WORK REQUIRED >>
Return the line that has "Instruction: Click the text formatting T icon" and all lines below it through the last, exactly as they stand; omit pictures.

[Source records]
-------------------------
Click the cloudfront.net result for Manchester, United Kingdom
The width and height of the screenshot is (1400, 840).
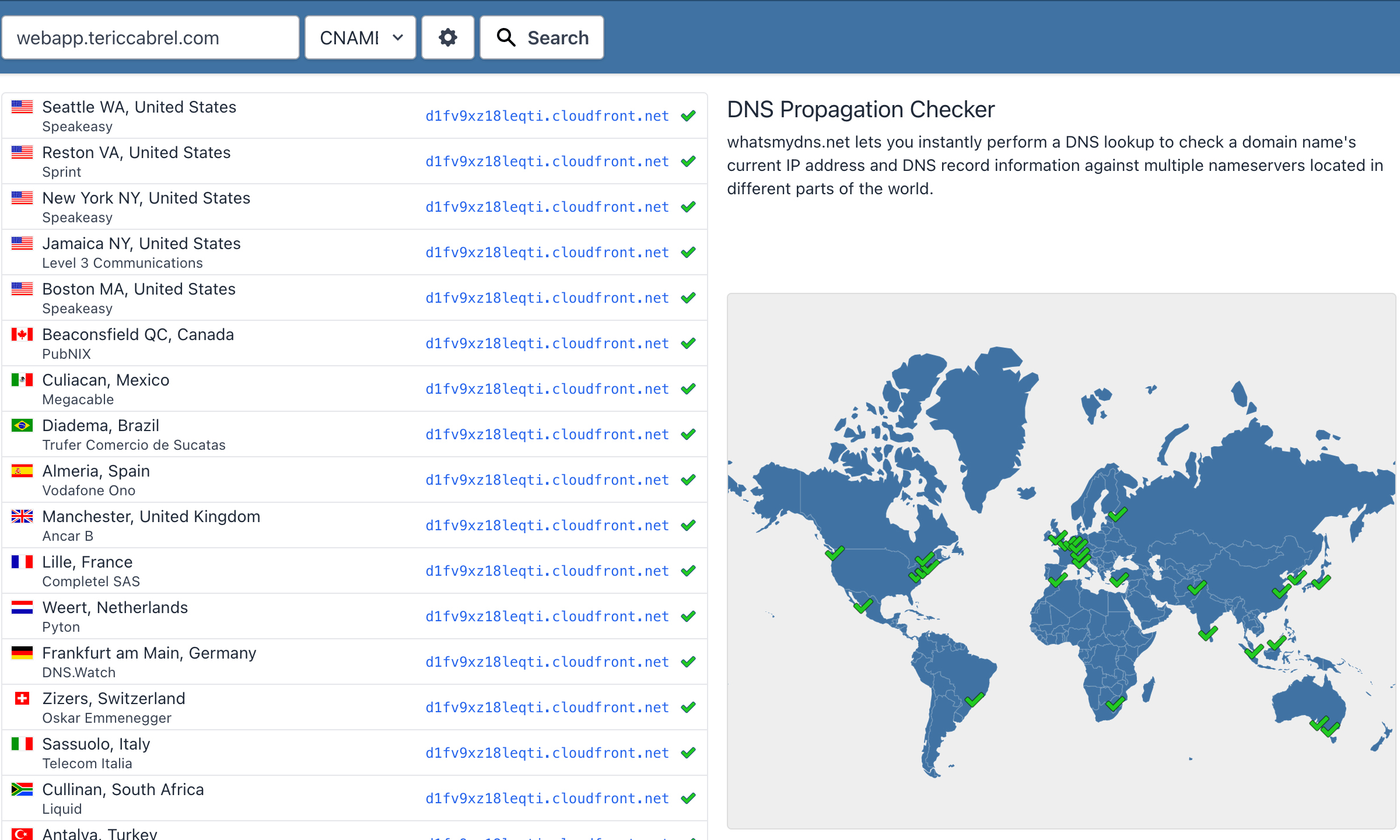pos(547,526)
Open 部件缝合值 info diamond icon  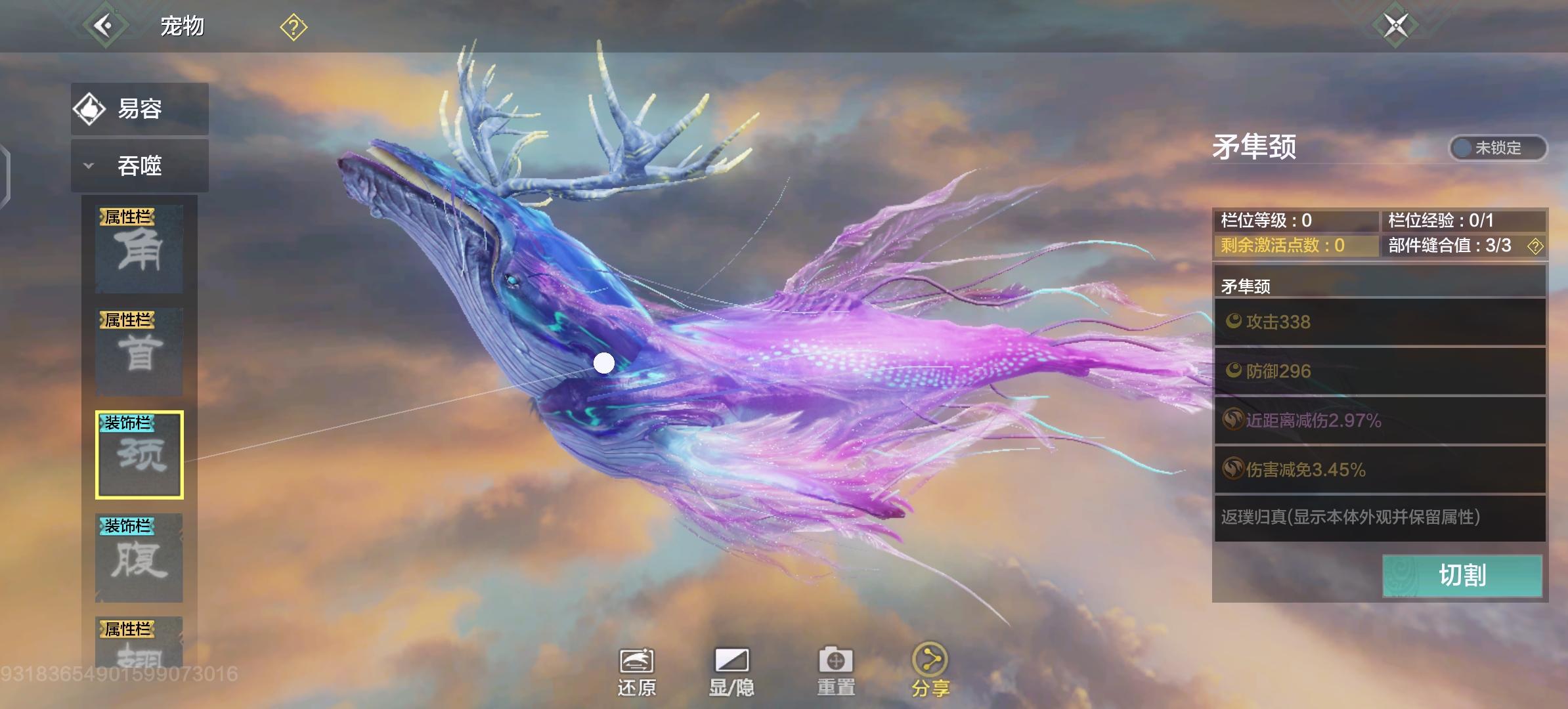point(1535,246)
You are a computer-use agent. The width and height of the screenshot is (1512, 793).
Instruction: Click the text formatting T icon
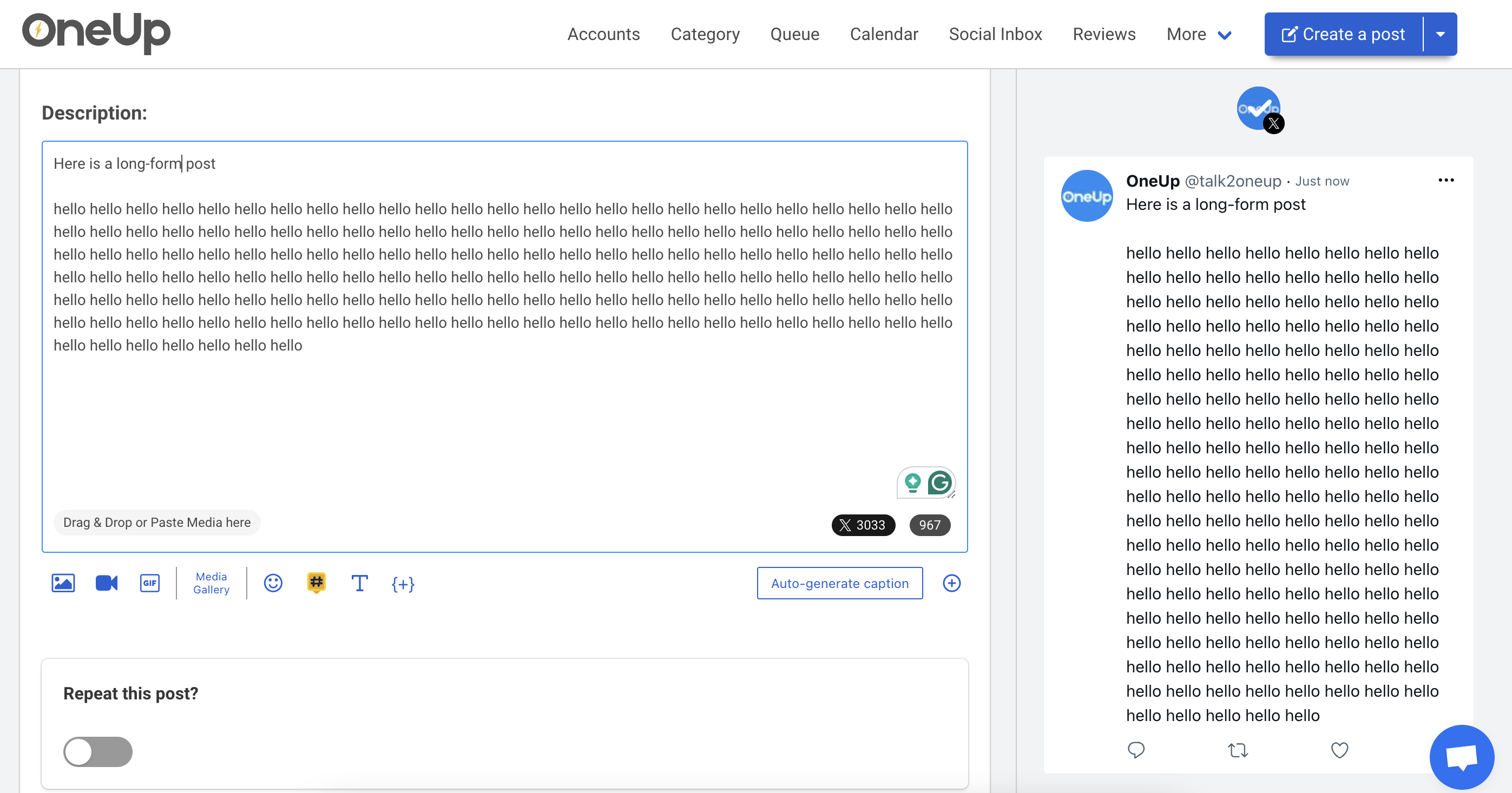coord(359,583)
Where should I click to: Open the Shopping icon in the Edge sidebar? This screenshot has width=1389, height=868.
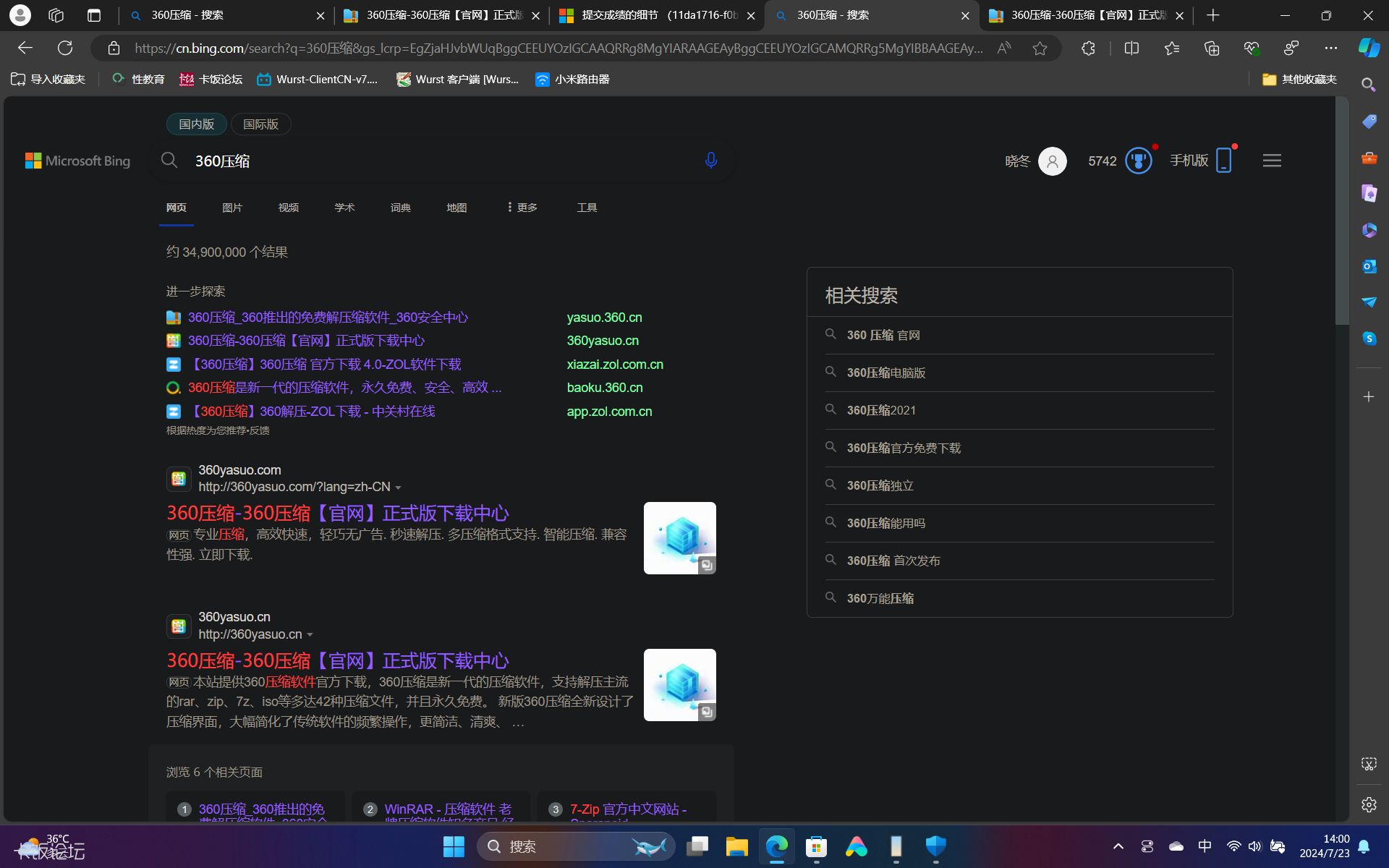tap(1369, 122)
-------------------------
ANSWER >>
Instruction: Click the text formatting T icon
coord(359,583)
Where should I click to: Open the Shopping icon in the Edge sidebar? This screenshot has width=1389, height=868.
tap(1369, 122)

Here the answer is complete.